Alberto Núñez Feijóo reactivó formalmente la moción de censura contra Pedro Sánchez en junio de 2026. Lo hizo con un doble objetivo: forzar elecciones generales y exponer la fragilidad del Gobierno ante la falta de apoyos estables. La iniciativa no es nueva, pero su reiteración revela una estrategia de presión política en un escenario de bloqueo presupuestario y desgaste institucional.
¿Por qué Feijóo insiste con la moción de censura en 2026?
La propuesta no surge en vacío. Surge tras el fracaso de las negociaciones presupuestarias y tras declaraciones públicas de Junts y el PNV pidiendo elecciones anticipadas. Feijóo interpreta esas demandas como una señal de que los socios de Sánchez ya no confían en su capacidad de gobernar. Para él, no hay coherencia entre hablar de adelanto electoral y seguir apoyando al Gobierno.
El cálculo numérico sigue siendo insalvable
Feijóo necesita 176 votos para prosperar. El PP suma 137 escaños. Ni Junts (7), ni el PNV (6), ni Vox (33) han confirmado su respaldo. El PNV, de hecho, ha pospuesto su decisión hasta otoño. Esa falta de certeza convierte la moción en un gesto político más que en una vía realista de cambio de Gobierno.
¿Qué dice la Constitución sobre la moción de censura?
El artículo 113 de la Constitución Española exige que la moción incluya un candidato a la Presidencia del Gobierno. No basta con derrocar a Sánchez: hay que proponer una alternativa viable. Feijóo lo hizo, pero su candidatura carece de respaldo parlamentario suficiente. Además, la moción no puede debatirse antes de cinco días desde su presentación, y requiere mayoría absoluta en segunda votación.
El precedente de 2018 marca un límite
La moción de censura que desalojó a Mariano Rajoy fue exitosa porque contó con el apoyo de Podemos, Ciudadanos, PNV, Compromís, PDeCAT y Nueva Canarias. En 2026, esa coalición no existe. Ni siquiera hay acuerdos mínimos entre los partidos que critican al Gobierno. Esa dispersión es su mayor obstáculo.
¿Cuál es el impacto económico de este bloqueo político?
El estancamiento en los Presupuestos Generales del Estado tiene consecuencias reales. Sin cuentas aprobadas, el Gobierno no puede ejecutar inversiones públicas, retrasa pagos a proveedores y frena programas de empleo y transición energética. El Banco de España advirtió en mayo de 2026 que la incertidumbre fiscal reduce la inversión privada un 0,4% anual. Además, la prima de riesgo española subió 12 puntos básicos tras el anuncio de Feijóo.
El marco legal limita las maniobras dilatorias
La Ley General Presupuestaria obliga a aprobar los Presupuestos antes del 1 de enero. Si no se logra, rige la prórroga automática del año anterior. Pero esa prórroga no permite nuevas iniciativas de gasto ni reformas fiscales. El Gobierno queda en modo de supervivencia administrativa, no de impulso político.
¿Qué datos clave definen esta situación?
- La moción de censura requiere 176 votos: el PP tiene 137, Vox 33, Junts 7 y el PNV 6.
- Ningún partido nacionalista ha firmado apoyo explícito a la moción de Feijóo.

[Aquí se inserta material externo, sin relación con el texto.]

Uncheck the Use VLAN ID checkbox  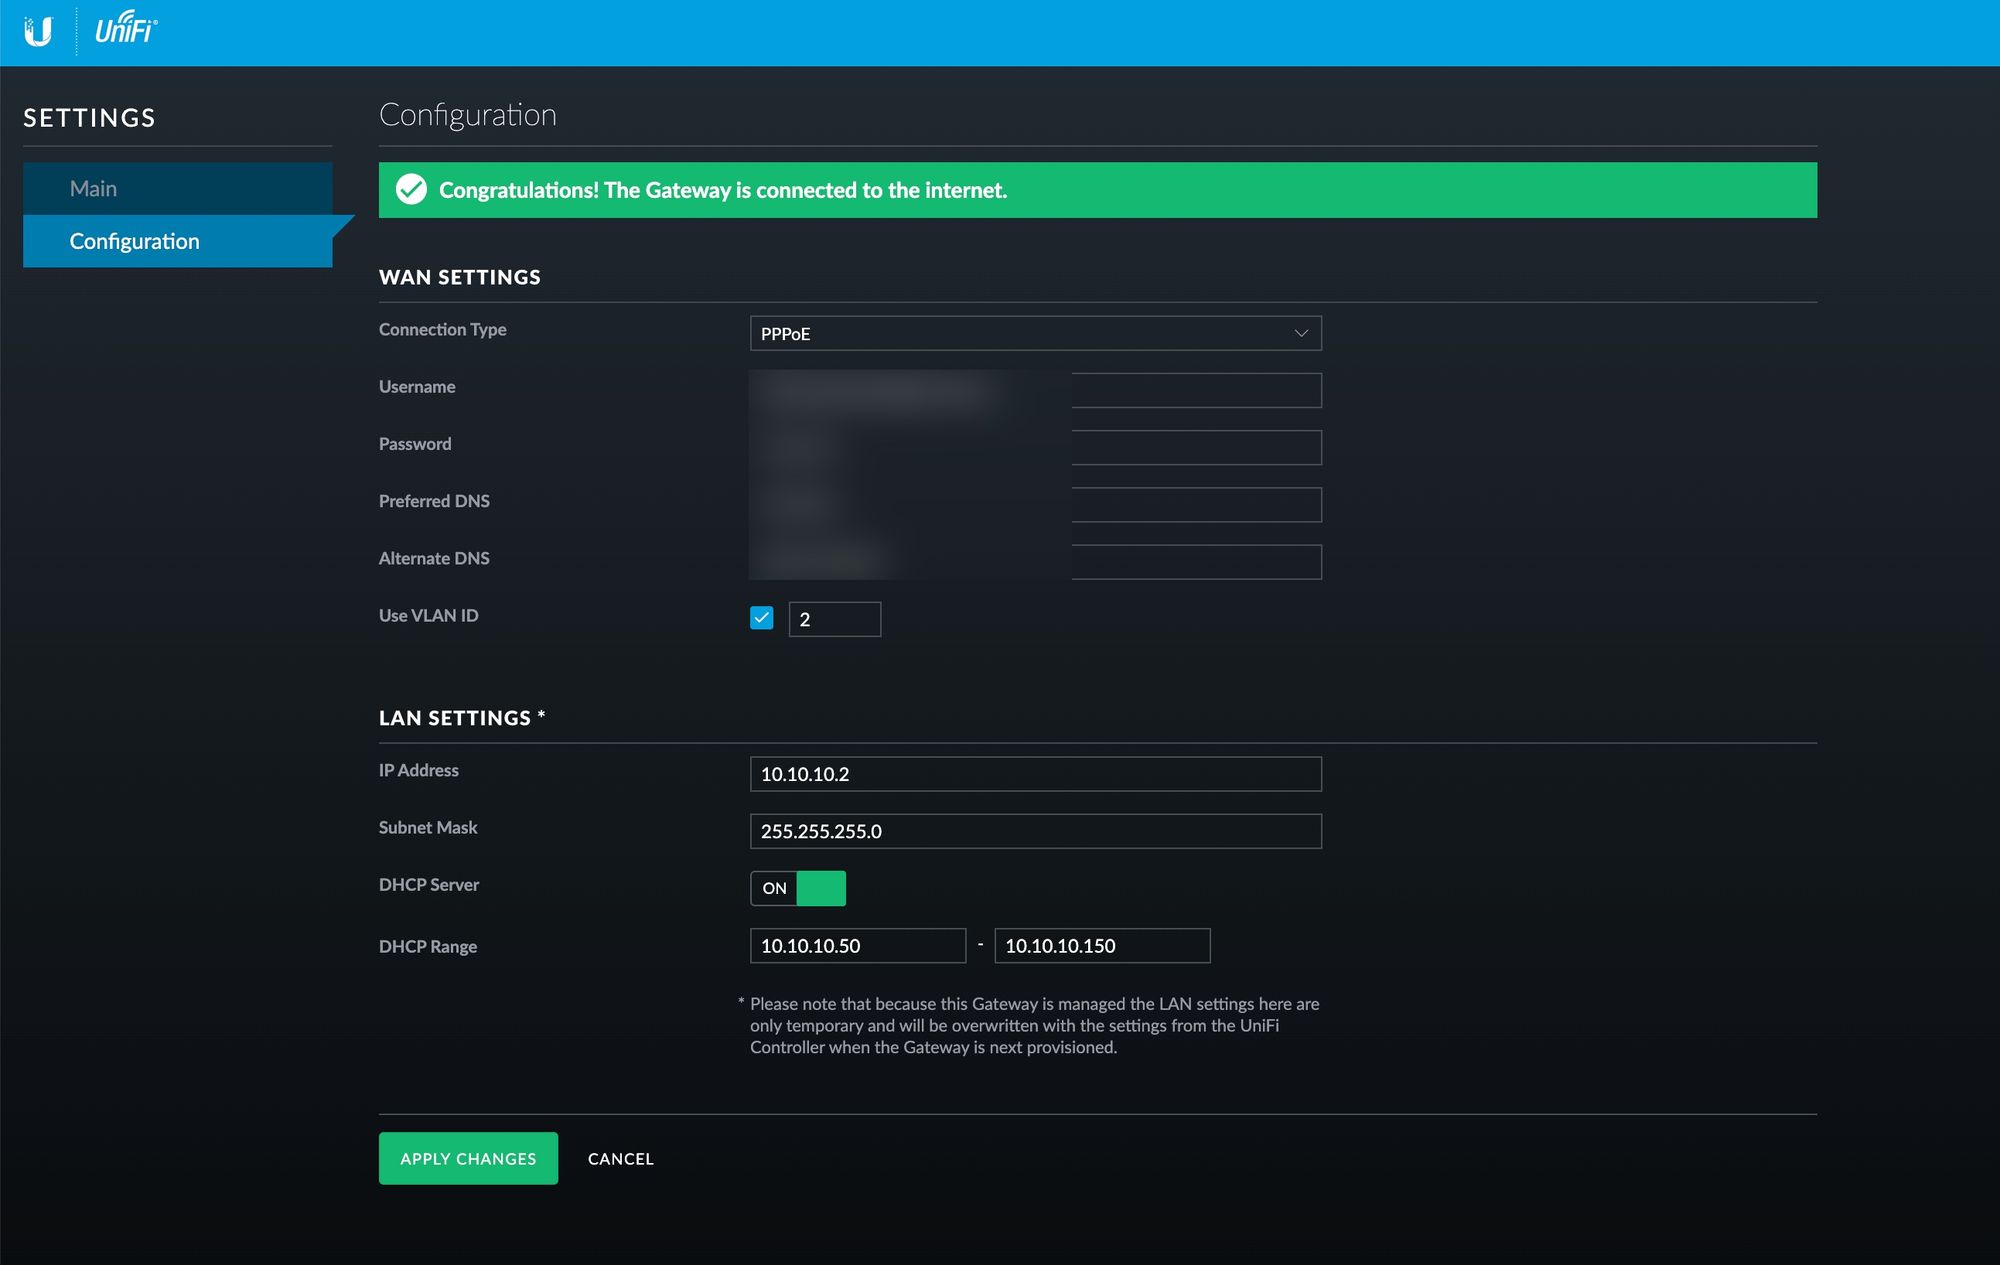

- El PNV pospuso su ultimátum hasta la negociación presupuestaria de otoño de 2026.
- La prórroga presupuestaria impide nuevas inversiones públicas y reformas tributarias.
- La prima de riesgo española subió 12 puntos básicos tras el anuncio de Feijóo.
El escenario actual no es de inminente cambio de Gobierno, sino de presión institucional creciente. Feijóo no busca ganar la moción hoy. Busca erosionar la legitimidad de Sánchez ante la opinión pública y forzar una salida electoral antes de que el bloqueo se convierta en parálisis crónica. Su estrategia apuesta a que la paciencia ciudadana se agote antes que los cálculos parlamentarios.